Source records:
══════

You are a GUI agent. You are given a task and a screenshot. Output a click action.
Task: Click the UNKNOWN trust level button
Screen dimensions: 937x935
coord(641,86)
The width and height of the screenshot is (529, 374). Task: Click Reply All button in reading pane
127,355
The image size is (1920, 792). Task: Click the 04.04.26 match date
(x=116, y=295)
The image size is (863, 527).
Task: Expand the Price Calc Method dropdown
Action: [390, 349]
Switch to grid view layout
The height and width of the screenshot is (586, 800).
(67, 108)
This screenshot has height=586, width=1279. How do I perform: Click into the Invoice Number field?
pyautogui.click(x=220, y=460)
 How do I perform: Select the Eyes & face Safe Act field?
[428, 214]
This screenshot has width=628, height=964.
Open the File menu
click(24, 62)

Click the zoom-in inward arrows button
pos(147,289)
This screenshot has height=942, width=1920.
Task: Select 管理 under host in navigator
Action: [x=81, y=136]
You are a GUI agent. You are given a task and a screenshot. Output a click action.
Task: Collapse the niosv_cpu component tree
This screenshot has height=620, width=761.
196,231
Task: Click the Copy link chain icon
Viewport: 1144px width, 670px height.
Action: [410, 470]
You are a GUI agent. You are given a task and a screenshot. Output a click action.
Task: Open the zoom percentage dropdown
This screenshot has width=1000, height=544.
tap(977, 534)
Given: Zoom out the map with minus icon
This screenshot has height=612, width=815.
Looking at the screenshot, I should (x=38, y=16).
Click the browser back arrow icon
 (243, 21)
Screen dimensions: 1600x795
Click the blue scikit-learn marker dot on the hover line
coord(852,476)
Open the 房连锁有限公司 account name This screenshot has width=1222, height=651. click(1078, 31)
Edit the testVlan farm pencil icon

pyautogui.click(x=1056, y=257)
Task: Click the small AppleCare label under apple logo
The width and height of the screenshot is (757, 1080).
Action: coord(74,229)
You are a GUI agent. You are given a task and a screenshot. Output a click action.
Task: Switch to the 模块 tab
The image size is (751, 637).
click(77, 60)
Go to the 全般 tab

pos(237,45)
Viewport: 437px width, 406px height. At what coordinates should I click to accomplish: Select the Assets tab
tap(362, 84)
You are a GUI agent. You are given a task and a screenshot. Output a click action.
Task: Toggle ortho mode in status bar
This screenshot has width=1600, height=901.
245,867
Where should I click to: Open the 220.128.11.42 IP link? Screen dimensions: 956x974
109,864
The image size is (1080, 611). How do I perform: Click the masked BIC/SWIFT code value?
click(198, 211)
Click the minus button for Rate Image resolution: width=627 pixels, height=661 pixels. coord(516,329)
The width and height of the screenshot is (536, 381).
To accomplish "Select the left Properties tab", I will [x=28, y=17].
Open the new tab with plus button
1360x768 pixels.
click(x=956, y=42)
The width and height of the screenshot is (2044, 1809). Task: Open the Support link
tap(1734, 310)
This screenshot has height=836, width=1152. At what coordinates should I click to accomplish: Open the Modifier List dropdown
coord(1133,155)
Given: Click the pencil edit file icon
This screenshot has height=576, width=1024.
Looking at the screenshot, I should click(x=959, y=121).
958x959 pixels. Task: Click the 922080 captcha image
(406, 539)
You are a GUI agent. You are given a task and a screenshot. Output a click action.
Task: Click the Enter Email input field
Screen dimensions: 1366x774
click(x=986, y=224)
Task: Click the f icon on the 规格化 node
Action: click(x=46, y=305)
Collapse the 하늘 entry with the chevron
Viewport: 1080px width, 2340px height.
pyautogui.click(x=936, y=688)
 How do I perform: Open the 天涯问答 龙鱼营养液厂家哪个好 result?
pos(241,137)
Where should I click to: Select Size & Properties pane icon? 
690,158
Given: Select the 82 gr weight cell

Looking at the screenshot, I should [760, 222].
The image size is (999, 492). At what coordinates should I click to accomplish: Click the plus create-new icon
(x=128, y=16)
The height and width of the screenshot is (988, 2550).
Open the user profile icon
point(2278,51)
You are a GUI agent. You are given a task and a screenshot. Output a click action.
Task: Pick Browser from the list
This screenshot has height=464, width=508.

══════

◆ **The problem**: In this exercise, you retype all of the data exactly as it appears above.

◆ **Your response**:
You are a GUI agent. You are given a task and a screenshot. Output a click action.
Task: Click the UNKNOWN trust level button
Screen dimensions: 937x935
coord(641,86)
The width and height of the screenshot is (529, 374). Task: Click Reply All button in reading pane
127,355
The image size is (1920, 792). Task: Click the 04.04.26 match date
(x=116, y=295)
The image size is (863, 527).
Task: Expand the Price Calc Method dropdown
Action: [390, 349]
Switch to grid view layout
The height and width of the screenshot is (586, 800).
(67, 108)
This screenshot has height=586, width=1279. How do I perform: Click into the Invoice Number field?
pyautogui.click(x=220, y=460)
 How do I perform: Select the Eyes & face Safe Act field?
[428, 214]
This screenshot has width=628, height=964.
Open the File menu
click(24, 62)

Click the zoom-in inward arrows button
pos(147,289)
This screenshot has height=942, width=1920.
Task: Select 管理 under host in navigator
Action: [x=81, y=136]
You are a GUI agent. You are given a task and a screenshot. Output a click action.
Task: Collapse the niosv_cpu component tree
This screenshot has height=620, width=761.
196,231
Task: Click the Copy link chain icon
Viewport: 1144px width, 670px height.
Action: [410, 470]
You are a GUI agent. You are given a task and a screenshot. Output a click action.
Task: Open the zoom percentage dropdown
This screenshot has width=1000, height=544.
tap(977, 534)
Given: Zoom out the map with minus icon
This screenshot has height=612, width=815.
Looking at the screenshot, I should (x=38, y=16).
Click the browser back arrow icon
 (243, 21)
Screen dimensions: 1600x795
Click the blue scikit-learn marker dot on the hover line
coord(852,476)
Open the 房连锁有限公司 account name This screenshot has width=1222, height=651. click(1078, 31)
Edit the testVlan farm pencil icon

pyautogui.click(x=1056, y=257)
Task: Click the small AppleCare label under apple logo
The width and height of the screenshot is (757, 1080).
Action: coord(74,229)
You are a GUI agent. You are given a task and a screenshot. Output a click action.
Task: Switch to the 模块 tab
The image size is (751, 637).
click(77, 60)
Go to the 全般 tab

pos(237,45)
Viewport: 437px width, 406px height. At what coordinates should I click to accomplish: Select the Assets tab
tap(362, 84)
You are a GUI agent. You are given a task and a screenshot. Output a click action.
Task: Toggle ortho mode in status bar
This screenshot has width=1600, height=901.
245,867
Where should I click to: Open the 220.128.11.42 IP link? Screen dimensions: 956x974
109,864
The image size is (1080, 611). How do I perform: Click the masked BIC/SWIFT code value?
click(198, 211)
Click the minus button for Rate Image resolution: width=627 pixels, height=661 pixels. coord(516,329)
The width and height of the screenshot is (536, 381).
To accomplish "Select the left Properties tab", I will [x=28, y=17].
Open the new tab with plus button
1360x768 pixels.
click(x=956, y=42)
The width and height of the screenshot is (2044, 1809). Task: Open the Support link
tap(1734, 310)
This screenshot has height=836, width=1152. At what coordinates should I click to accomplish: Open the Modifier List dropdown
coord(1133,155)
Given: Click the pencil edit file icon
This screenshot has height=576, width=1024.
Looking at the screenshot, I should click(x=959, y=121).
958x959 pixels. Task: Click the 922080 captcha image
(406, 539)
You are a GUI agent. You are given a task and a screenshot. Output a click action.
Task: Click the Enter Email input field
Screen dimensions: 1366x774
click(x=986, y=224)
Task: Click the f icon on the 规格化 node
Action: click(x=46, y=305)
Collapse the 하늘 entry with the chevron
Viewport: 1080px width, 2340px height.
pyautogui.click(x=936, y=688)
 How do I perform: Open the 天涯问答 龙鱼营养液厂家哪个好 result?
pos(241,137)
Where should I click to: Select Size & Properties pane icon? 
690,158
Given: Select the 82 gr weight cell

Looking at the screenshot, I should [760, 222].
The image size is (999, 492). At what coordinates should I click to accomplish: Click the plus create-new icon
(x=128, y=16)
The height and width of the screenshot is (988, 2550).
Open the user profile icon
point(2278,51)
You are a GUI agent. You are given a task and a screenshot. Output a click action.
Task: Pick Browser from the list
This screenshot has height=464, width=508.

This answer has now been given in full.